╭─ Provided passage

In order to fully convert himself into an instrument to be used rather than a human that can choose Campbell must suppress his conscience and even his true consciousness. He abdicates the self in an order to allow his encoded messages to pass right through him. When, after the war, someone suggests he should work in public relations he says, “I certainly don’t have any powerful convictions to get in the way of a client’s message.” As a communicative tool, Campbell is an empty out as the wiring of a radio, waiting for the proper impulses to automatically produce whatever message he is designed to broadcast. At one point he admits: “I confess to a ghastly lack in myself.” Campbell’s greatest sin is a sin against conscience, the sin of allowing himself to be used as an inhuman instrument for inhuman ends.

In order to hollow himself out to become an unconscionable medium, Campbell destroys his conscience and, ultimately, his own self. He is a tool, not a human, and a tool has no use for a self. He serves the purposes of means-ends rationality, and he does not exist in himself and for himself as a human being. He buried his authentic self deep inside and fractured it beyond repair. When he is told that he unwittingly broadcasted the information that his wife had died he becomes despondent with the thought that there was a “wider separation” of his “several selves” than he had previously imagined. By retreating into himself and allowing himself to be turned over for use as an instrument of mediation, he fractured himself. “One part of me told the world of the tragedy in code. The rest of me did not even know that the announcement was being made.”

╰─
╭─ Supplied records

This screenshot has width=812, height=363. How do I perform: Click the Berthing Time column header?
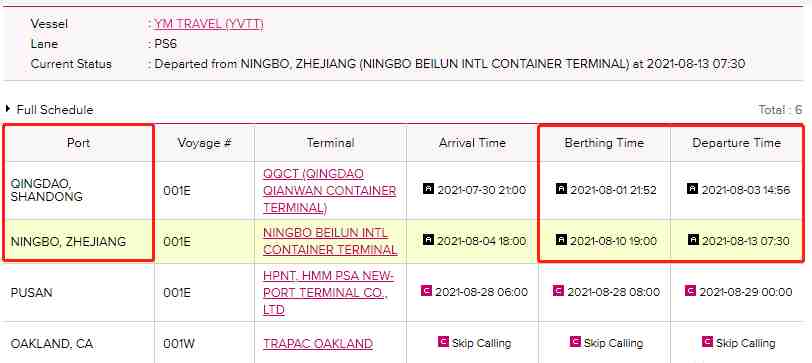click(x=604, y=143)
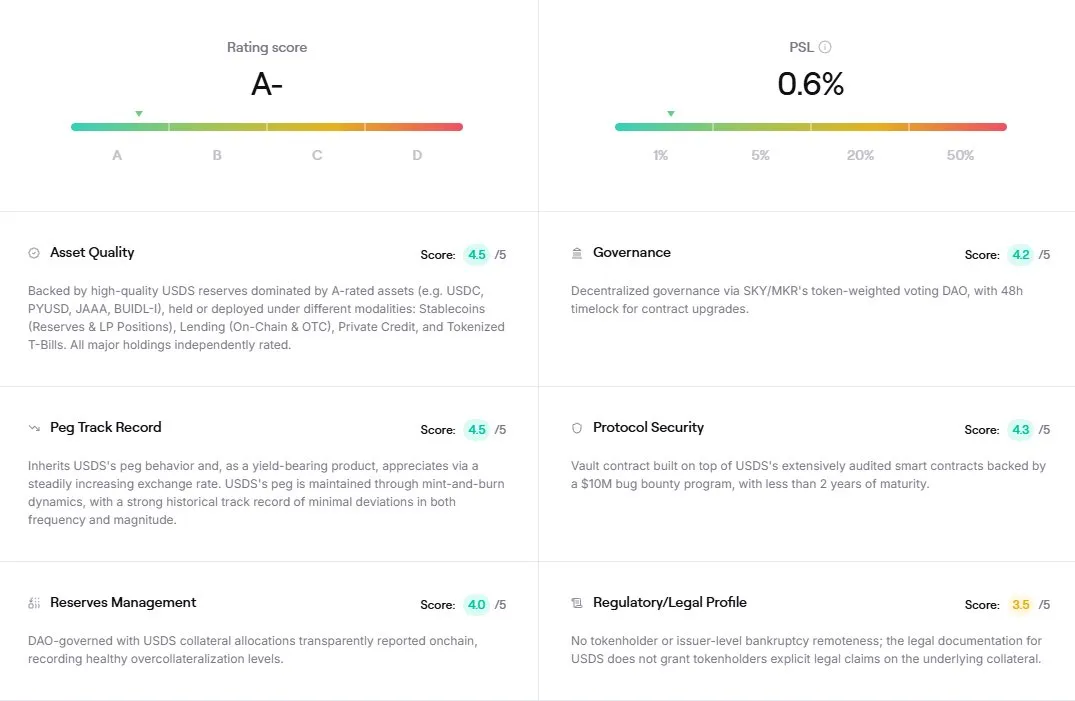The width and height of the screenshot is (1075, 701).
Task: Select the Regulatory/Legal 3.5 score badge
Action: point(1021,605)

╰─

- [What to do]
1) According to the essay on Campbell, what is his greatest sin?
2) Continue the essay on Campbell from its final sentence.

- [Answer set]
1) His greatest sin is a sin against conscience: allowing himself to be used as an inhuman instrument for inhuman ends.

2)
After the war is over and he finally returns to America, where he had only ever lived as a child, he begins to long for a self again, though his is irrevocably damaged. He has regretfully inured himself against all possible pain and narcotized himself against any sense of justice or morality. Campbell desires the sanctuary of the self, but his own self is damaged. Campbell longs to hear the cry of “Olly-olly-oxen-free” that can beckon him back to “that little Eden,” that sanctuary of the self. He admits that while “hiding from many people who might want to hurt or kill” him, he “often longed for someone to give that cry” for him, to end his “endless game of hide-and-seek.” But the true hide-and-seek has been with himself and his conscience. Unfortunately, Campbell’s prelapsarian sanctuary has been demolished and there is no Eden to which he can return, though there may be an Elysium for him yet. When Campbell finally turns himself over to Israeli authorities and is trapped within his actual Jerusalem prison, Campbell has the chance to confront the prison of the self and reckon with his crimes against his conscience.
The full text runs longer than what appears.